Prior to the 1907 baseball season, Randall was reportedly a candidate for the Harvard coaching job, but was unwilling to leave his business commitments in New York.

==Legal and business career==
Randall represented John Ellis Roosevelt during his divorce from Edith Hammersley Biscoe. Roosevelt tried to have the marriage annulled, claiming he was the victim of misrepresentation. The case was heavily reported in the News at the time. Edith won the case in 1916 and Roosevelt was ordered to pay her $400 a month in alimony.

From 1922 to 1923, Randall was vice president, secretary, and director of Pierce Oil. In 1925, he, Lindley Miller Garrison, and Robert Burns represented Henry Latham Doherty and Henry Clay Pierce in Pierce Oil's lawsuit against them for alleged losses when they were in control the company.

In 1932, Randall was the Republican nominee for a New York Supreme Court seat in the second judicial district.

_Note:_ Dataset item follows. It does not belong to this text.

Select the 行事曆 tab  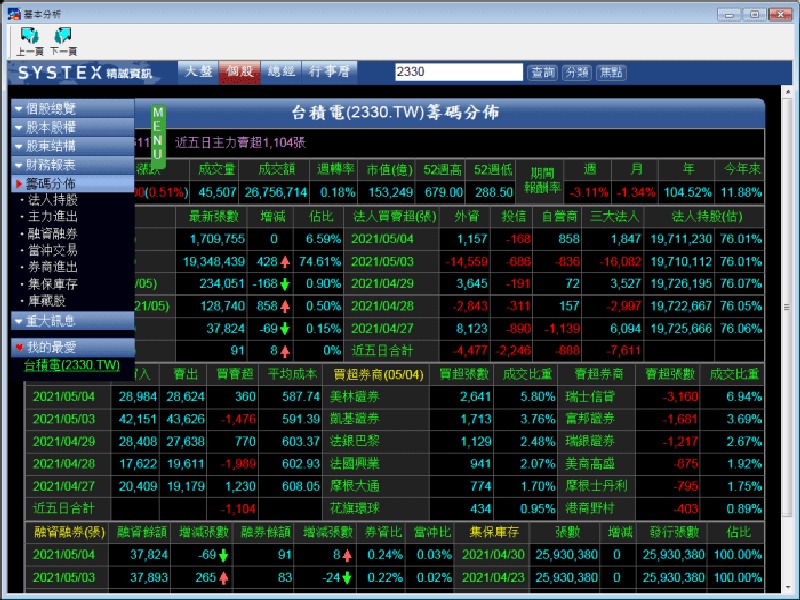pos(329,72)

In 1933, Randall and James Van Siclen were appointed temporary receivers for the Bush Terminal Company by United States District Court for the Eastern District of New York judge Robert Alexander Inch. They were made permanent trustees in January 1935. They chose E. T. Bedford to replace Irving T. Bush as company president. In 1936, they sued Bush for libel after he accused them of wanting "to hold their jobs as long as possible and get all they can out of it" in a letter to stockholders. On April 22, 1938, a jury awarded them $116,000. The judgement was later reduced to $50,000 on appeal. Van Siclen resigned in 1936 and Randall continued as the sole trustee. As sole trustee, Randall sued the former directors of the company for dividends paid between 1928 and 1932 on the grounds that the payments impaired the company's capital and violated New York state law. The case, Randall v. Bailey, was decided in favor of the directors. Randall completed the reorganization of Bush Terminal Co. on April 1, 1937, and turned the company over to its officers.

==Personal life==
In 1909, Randall married Emilie S. Whitehouse. They had two children that lived into adulthood. The family were longtime residents of Garden City, New York. Randall is credited for creating the 1919 "Community Agreement" which is still used to run Garden City's government. In 1956, he represented the Garden City Jewish Center in their successful lawsuit challenging the village board's denial of their permit to convert a private residence into a synagogue. Emilie Randall died suddenly on March 16, 1964.

Randall was president of the Nassau County Bar Association and chairman of the Downtown Athletic Club's advisory committee.

Randall died on May 30, 1969 in Waukegan, Illinois.